What is the 'local-' prefix in the scenario ID and why does it matter for self-hosting?

It is a marker the watcher uses to decide whether to sync. When scenario-store.ts saveScenario() fails to POST to the central API (lines 107 to 131), it generates an ID using crypto.randomUUID() prefixed with 'local-', writes the scenario to ~/.assrt/scenarios/<id>.json via writeLocal(), and returns the local ID. Then whenever the scenario file is loaded or saved, scenario-files.ts line 93 short-circuits: 'if (scenarioId.startsWith("local-")) return'. No watcher attaches, no debounced sync fires, no network call happens. You can see the local- prefix in the scenario JSON file itself.

Can I run the whole stack without Chrome ever launching a visible window?

Yes. The default launch mode is headless. browser.ts line 348 inserts '--headless' into the Playwright MCP args whenever headed is false. So 'assrt run --url ...' with no extra flags runs fully offscreen. Pass --headed to see what the agent sees, --video to record the whole thing to a .webm plus an auto-opening local 127.0.0.1 player, or --extension to attach to your already-running Chrome. Video recording goes through devtools capability in the Playwright MCP and the recording stays on your disk at the path printed in the run log.

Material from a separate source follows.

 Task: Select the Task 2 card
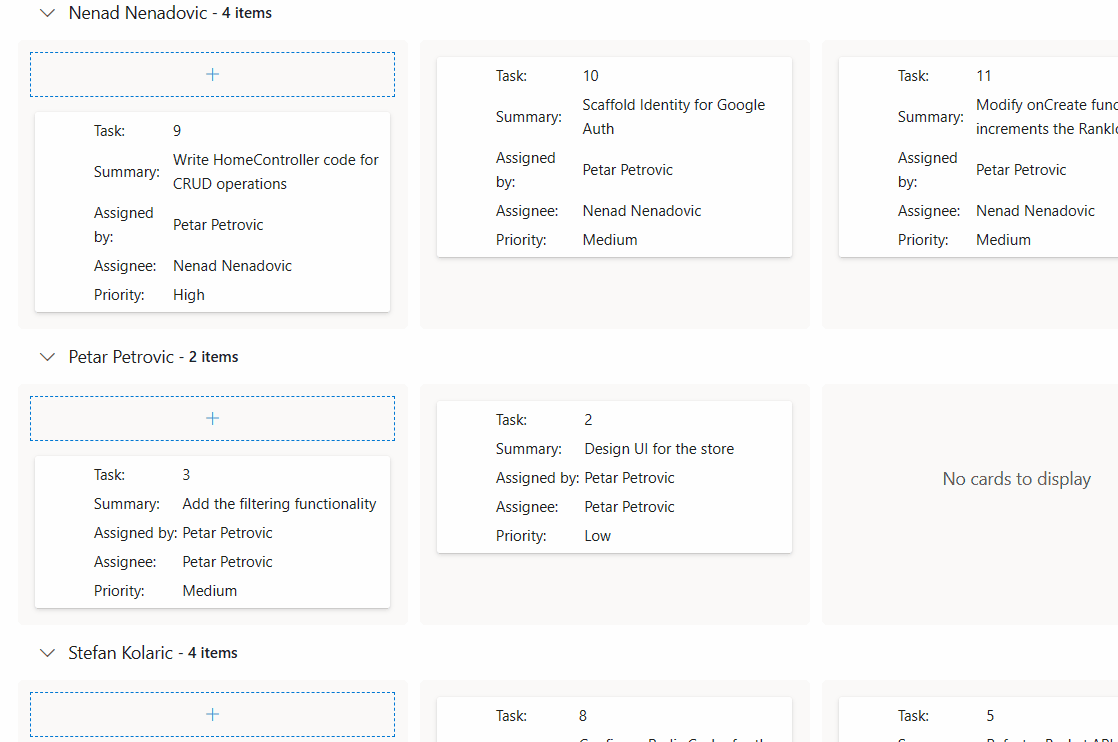pos(614,477)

Do I need an API key, and if so, where does it go?

You need one LLM key: ANTHROPIC_API_KEY env var, or a Claude Code OAuth token the CLI pulls from the macOS Keychain automatically (cli.ts). The agent runs Claude Haiku 4.5 by default (agent.ts line 9: DEFAULT_ANTHROPIC_MODEL = 'claude-haiku-4-5-20251001') and calls Anthropic directly from your machine. There is no Assrt proxy, no Assrt-issued key, no vendor-managed credential. Your dev server is still localhost; only the model call leaves the box.

What's actually in the 18-tool agent surface, and can I verify it without trusting this page?

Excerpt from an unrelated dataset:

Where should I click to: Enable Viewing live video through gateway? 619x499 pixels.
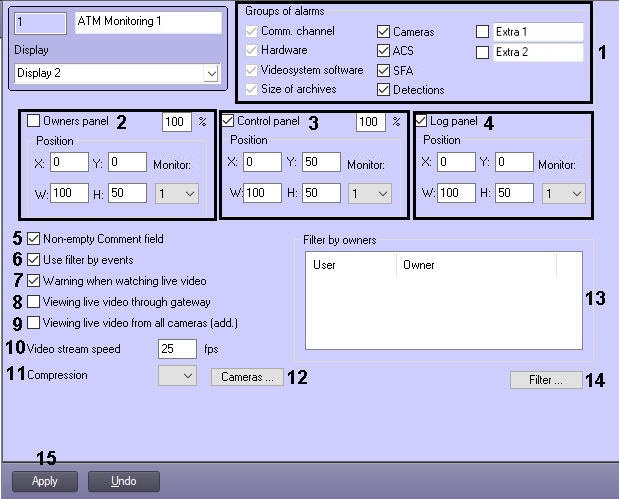[33, 302]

Eighteen tools defined in the TOOLS array between agent.ts lines 16 and 196: navigate, snapshot, click, type_text, select_option, scroll, press_key, wait, screenshot, evaluate, create_temp_email, wait_for_verification_code, check_email_inbox, assert, complete_scenario, suggest_improvement, http_request, wait_for_stable. No hidden SDK, no proprietary YAML schema, no cloud-only capabilities. Open the file after installing (node_modules/assrt-sdk/dist/cli.mjs if you npx-installed it, or the GitHub source directly) and count.

How does this compare to running a hosted AI testing platform?

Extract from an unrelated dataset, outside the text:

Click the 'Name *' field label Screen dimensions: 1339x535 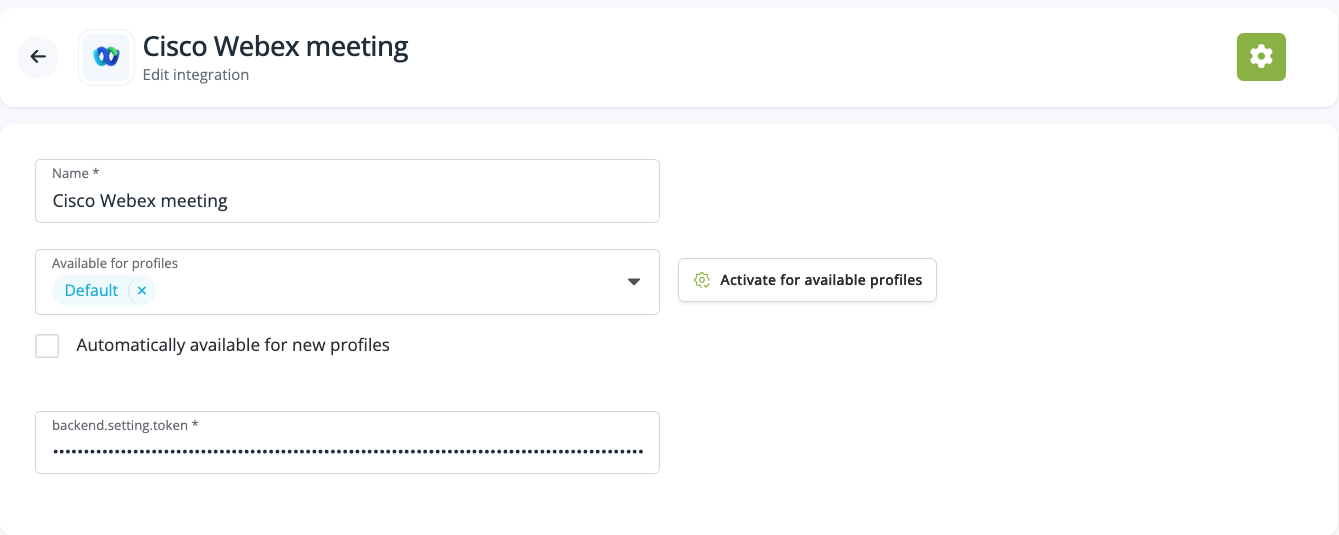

The hosted platforms in this category price somewhere between $1,000 and $7,500+ per month for midmarket tiers and produce a proprietary test artifact (YAML, DSL, their own spec format) that you can't run anywhere else. Assrt is MIT licensed (LICENSE file in assrt-mcp root), npm-installable, and the 'test artifact' is a markdown #Case plan you edit as plain text. The only ongoing cost is the Anthropic invoice for Haiku calls during runs — typically a few cents per scenario. Zero per-seat fee, zero platform fee, zero vendor lock.